(Collected data)

^^^^^^^^^^^^^^^^

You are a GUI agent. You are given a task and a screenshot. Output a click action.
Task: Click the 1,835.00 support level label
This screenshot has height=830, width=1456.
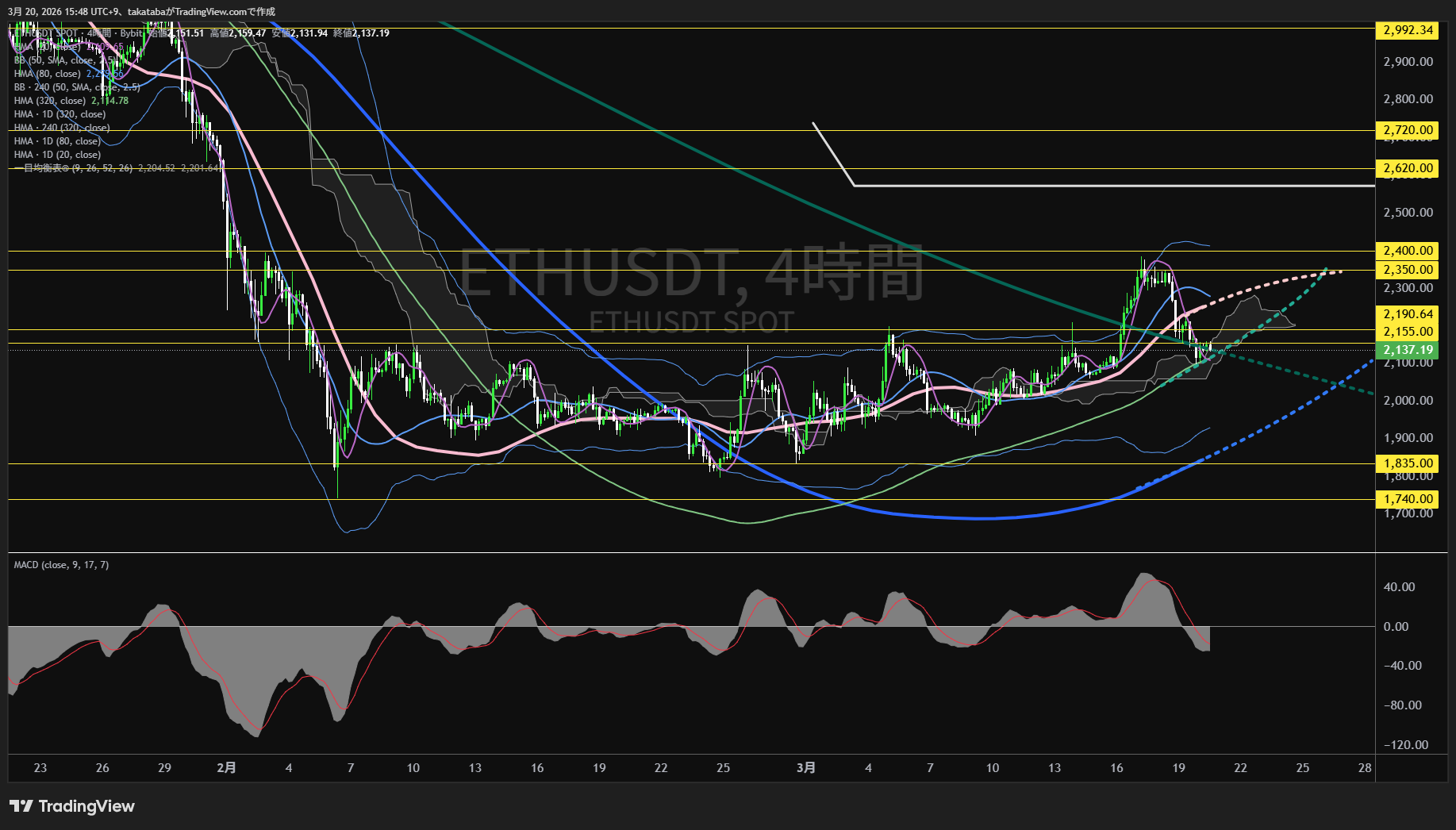[x=1408, y=463]
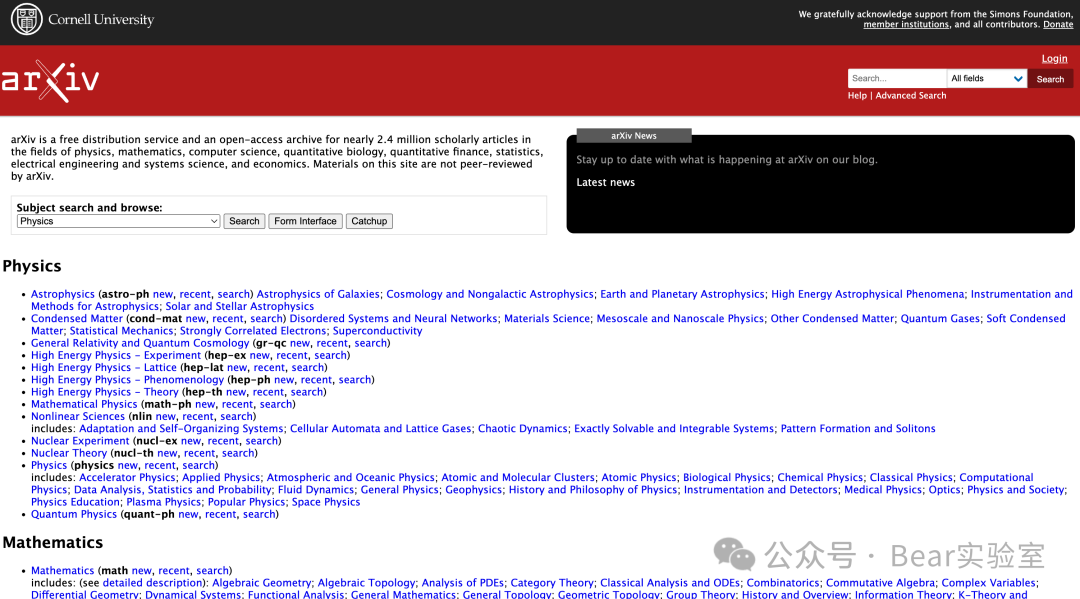Open the Latest news link
This screenshot has width=1080, height=599.
tap(605, 183)
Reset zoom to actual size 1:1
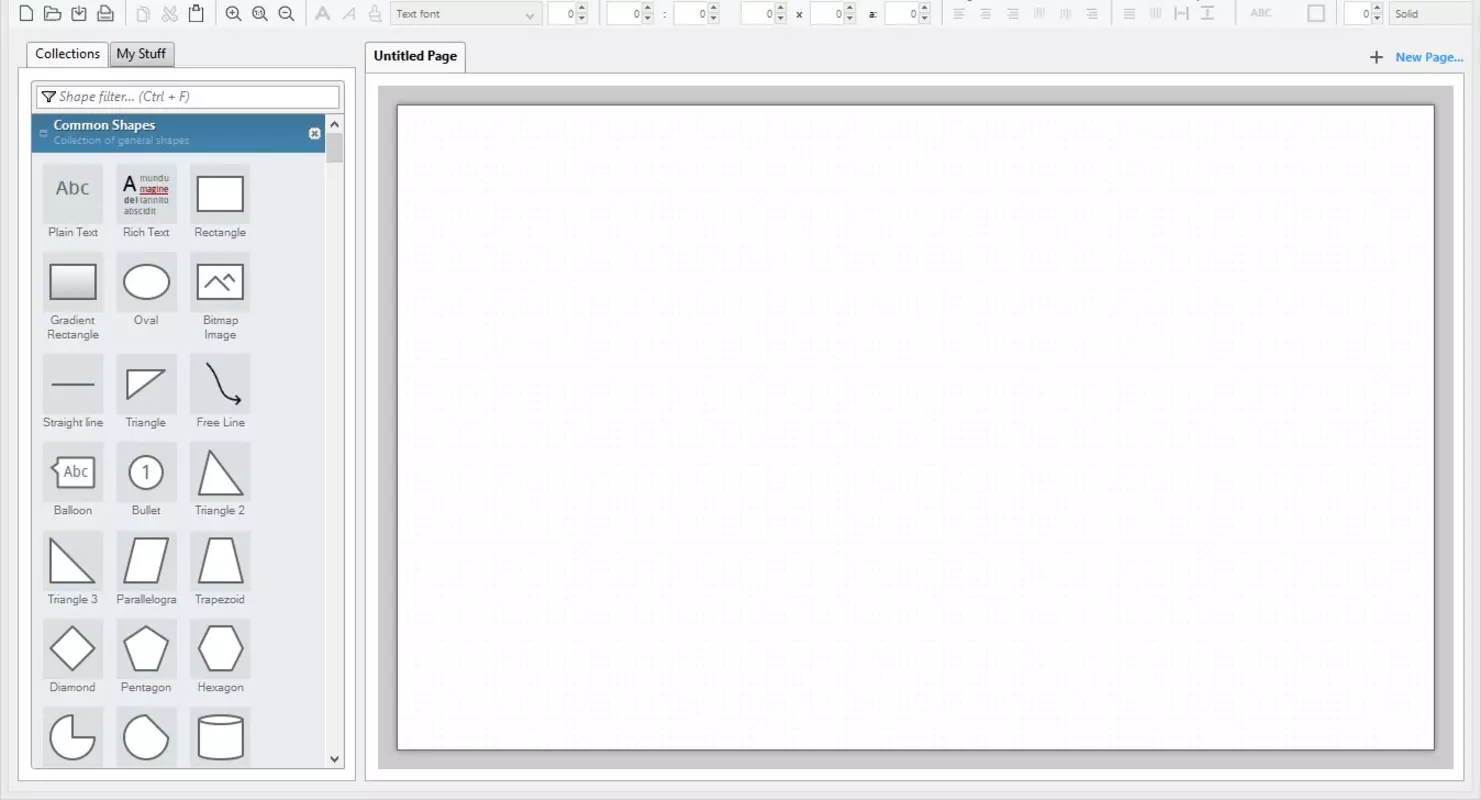The width and height of the screenshot is (1481, 800). tap(260, 14)
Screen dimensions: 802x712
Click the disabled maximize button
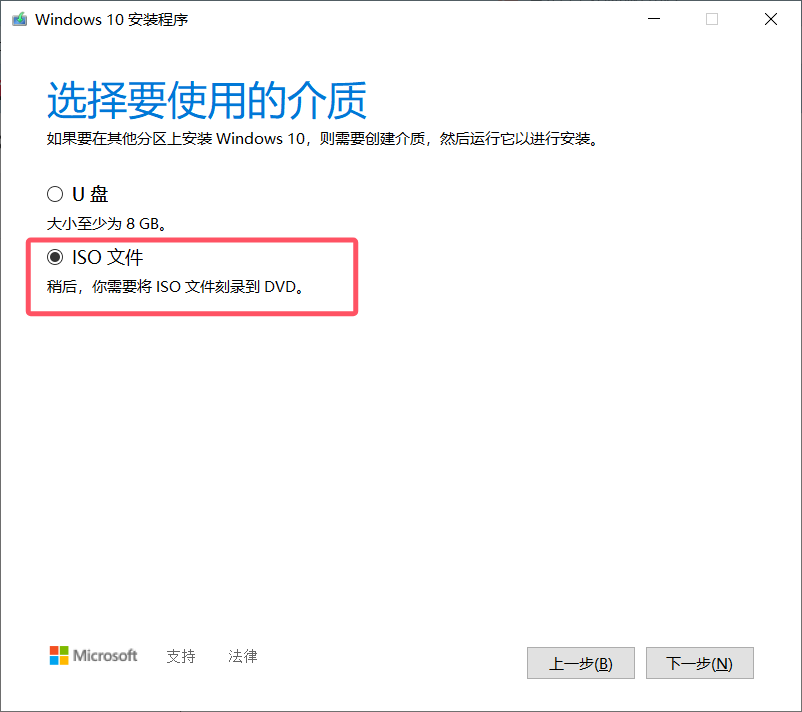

^^^^^^^^^^^^^^^^

*EXERCISE REQUIREMENTS*
Each line from the one holding "This screenshot has height=830, width=1456." to the end of the records above must be copied exactly; the pictures must not be copied.

*THE COMPLETED TASK*
This screenshot has height=830, width=1456.
[x=1408, y=463]
Open the Latest news link
This screenshot has width=1080, height=599.
tap(605, 183)
Reset zoom to actual size 1:1
The width and height of the screenshot is (1481, 800). tap(260, 14)
Screen dimensions: 802x712
Click the disabled maximize button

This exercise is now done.